§ **Problem to solve**
The records follow. Filter them to the lines that hold "tool".

________________________________________

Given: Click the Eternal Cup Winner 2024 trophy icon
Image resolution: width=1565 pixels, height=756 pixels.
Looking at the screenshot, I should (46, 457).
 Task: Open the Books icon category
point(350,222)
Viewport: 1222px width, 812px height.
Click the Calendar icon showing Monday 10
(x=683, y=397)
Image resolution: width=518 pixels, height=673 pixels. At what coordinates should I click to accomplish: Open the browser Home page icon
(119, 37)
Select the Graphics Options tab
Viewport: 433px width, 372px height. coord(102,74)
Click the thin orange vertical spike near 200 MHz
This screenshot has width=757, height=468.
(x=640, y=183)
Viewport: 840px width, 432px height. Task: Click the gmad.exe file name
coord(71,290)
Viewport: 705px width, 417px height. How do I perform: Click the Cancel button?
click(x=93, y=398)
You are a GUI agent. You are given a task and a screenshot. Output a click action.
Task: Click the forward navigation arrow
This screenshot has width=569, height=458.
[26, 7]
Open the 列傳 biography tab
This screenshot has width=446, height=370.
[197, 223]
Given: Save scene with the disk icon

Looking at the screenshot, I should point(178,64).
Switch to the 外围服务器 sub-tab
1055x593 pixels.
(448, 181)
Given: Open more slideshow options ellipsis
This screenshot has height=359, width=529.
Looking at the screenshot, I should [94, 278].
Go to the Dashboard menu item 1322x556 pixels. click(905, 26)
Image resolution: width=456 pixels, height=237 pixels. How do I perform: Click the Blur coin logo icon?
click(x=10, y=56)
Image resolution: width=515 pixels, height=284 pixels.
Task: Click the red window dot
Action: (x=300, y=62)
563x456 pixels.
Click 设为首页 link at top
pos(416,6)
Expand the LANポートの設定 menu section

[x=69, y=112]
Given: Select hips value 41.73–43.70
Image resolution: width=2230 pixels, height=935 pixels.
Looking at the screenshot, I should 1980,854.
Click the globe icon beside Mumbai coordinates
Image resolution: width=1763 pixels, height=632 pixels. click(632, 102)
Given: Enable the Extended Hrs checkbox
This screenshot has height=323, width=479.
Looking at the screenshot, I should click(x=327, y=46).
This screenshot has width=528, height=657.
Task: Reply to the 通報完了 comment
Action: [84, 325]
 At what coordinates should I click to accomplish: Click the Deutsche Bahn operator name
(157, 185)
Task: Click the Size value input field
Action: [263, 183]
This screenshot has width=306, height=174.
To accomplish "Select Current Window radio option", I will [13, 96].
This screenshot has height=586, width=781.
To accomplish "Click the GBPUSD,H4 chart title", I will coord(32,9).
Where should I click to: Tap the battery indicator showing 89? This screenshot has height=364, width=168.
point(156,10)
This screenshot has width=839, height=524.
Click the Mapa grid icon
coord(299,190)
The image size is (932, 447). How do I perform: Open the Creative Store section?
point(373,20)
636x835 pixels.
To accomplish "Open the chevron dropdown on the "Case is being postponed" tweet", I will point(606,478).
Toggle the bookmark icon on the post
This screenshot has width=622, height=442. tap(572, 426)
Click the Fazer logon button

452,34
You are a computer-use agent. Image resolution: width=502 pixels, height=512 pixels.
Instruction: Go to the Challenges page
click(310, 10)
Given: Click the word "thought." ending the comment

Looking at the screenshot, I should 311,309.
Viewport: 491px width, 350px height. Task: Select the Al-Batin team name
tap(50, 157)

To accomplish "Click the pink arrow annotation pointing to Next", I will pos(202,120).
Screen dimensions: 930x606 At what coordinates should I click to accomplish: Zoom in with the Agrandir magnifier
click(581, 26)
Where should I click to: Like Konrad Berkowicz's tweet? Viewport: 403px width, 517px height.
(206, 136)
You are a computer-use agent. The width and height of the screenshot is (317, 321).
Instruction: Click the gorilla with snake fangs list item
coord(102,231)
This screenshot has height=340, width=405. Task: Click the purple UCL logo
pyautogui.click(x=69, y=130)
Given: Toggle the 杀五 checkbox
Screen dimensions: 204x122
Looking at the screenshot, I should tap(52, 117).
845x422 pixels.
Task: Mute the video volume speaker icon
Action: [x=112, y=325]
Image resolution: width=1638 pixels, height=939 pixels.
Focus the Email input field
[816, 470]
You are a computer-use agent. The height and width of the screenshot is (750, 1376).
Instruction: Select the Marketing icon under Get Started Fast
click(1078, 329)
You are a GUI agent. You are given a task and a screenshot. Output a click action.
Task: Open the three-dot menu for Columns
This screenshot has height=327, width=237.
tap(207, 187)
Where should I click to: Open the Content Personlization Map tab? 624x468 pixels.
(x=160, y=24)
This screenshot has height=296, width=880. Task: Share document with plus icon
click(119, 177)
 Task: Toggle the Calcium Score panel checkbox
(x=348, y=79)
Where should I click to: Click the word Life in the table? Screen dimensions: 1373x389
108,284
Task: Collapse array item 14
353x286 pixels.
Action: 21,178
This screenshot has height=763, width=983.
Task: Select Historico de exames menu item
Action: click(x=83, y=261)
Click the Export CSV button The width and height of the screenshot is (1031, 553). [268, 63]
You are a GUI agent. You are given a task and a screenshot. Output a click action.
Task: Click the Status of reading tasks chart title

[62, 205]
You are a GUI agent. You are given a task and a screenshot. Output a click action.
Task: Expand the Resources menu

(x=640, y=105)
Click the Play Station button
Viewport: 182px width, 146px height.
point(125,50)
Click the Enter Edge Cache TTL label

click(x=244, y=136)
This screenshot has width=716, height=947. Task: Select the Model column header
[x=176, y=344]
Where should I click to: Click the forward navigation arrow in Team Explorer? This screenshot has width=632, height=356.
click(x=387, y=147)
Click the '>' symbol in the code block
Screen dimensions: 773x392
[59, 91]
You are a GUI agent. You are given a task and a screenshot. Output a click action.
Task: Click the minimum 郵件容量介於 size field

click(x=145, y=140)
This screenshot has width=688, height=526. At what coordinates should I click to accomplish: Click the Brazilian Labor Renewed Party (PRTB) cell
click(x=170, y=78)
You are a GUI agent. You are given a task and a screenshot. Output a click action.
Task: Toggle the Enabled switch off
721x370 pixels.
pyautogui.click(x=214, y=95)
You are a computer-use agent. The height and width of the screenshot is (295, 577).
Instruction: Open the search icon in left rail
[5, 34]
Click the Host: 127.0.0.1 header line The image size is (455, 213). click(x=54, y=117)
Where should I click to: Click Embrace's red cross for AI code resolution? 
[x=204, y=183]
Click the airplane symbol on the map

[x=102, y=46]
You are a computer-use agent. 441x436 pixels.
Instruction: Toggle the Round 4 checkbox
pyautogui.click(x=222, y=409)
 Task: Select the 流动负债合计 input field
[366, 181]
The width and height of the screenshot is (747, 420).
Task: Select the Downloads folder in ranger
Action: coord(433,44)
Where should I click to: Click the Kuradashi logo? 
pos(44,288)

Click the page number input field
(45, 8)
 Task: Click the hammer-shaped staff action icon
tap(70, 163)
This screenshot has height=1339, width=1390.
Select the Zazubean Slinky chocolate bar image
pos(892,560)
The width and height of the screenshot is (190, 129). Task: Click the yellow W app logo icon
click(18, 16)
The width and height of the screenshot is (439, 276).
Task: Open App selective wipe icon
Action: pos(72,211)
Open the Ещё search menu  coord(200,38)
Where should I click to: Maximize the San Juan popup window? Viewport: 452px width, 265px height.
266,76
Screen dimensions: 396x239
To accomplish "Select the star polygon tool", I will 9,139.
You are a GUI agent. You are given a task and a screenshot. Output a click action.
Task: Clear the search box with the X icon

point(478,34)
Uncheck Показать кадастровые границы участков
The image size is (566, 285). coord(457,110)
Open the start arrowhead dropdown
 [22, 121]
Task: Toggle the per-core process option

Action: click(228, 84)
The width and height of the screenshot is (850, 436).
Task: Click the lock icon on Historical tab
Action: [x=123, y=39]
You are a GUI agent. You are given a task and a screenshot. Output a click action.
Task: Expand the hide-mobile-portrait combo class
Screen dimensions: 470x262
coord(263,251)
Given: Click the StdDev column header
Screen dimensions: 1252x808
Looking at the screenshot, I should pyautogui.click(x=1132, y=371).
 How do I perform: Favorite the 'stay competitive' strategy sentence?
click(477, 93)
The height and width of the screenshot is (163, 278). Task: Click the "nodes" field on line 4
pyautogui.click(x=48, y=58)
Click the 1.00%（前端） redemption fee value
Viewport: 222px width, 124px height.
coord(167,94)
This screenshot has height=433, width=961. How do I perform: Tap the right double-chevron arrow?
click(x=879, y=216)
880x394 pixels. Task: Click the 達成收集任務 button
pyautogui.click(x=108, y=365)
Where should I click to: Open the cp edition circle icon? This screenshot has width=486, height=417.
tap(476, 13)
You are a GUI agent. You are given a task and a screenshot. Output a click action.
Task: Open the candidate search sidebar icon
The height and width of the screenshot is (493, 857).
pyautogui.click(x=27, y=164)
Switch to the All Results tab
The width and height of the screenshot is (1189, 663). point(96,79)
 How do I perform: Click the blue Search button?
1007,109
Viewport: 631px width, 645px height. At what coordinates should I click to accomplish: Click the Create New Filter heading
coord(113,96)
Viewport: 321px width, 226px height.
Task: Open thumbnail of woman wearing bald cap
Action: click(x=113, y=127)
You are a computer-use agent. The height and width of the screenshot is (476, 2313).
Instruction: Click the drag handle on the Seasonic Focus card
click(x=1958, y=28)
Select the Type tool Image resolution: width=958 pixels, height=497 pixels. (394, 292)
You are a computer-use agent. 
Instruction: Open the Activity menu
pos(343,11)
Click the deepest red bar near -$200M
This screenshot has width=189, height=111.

________________________________________

§ **Completed exercise**
To accomplish "Select the star polygon tool", I will 9,139.
Select the Type tool Image resolution: width=958 pixels, height=497 pixels. (394, 292)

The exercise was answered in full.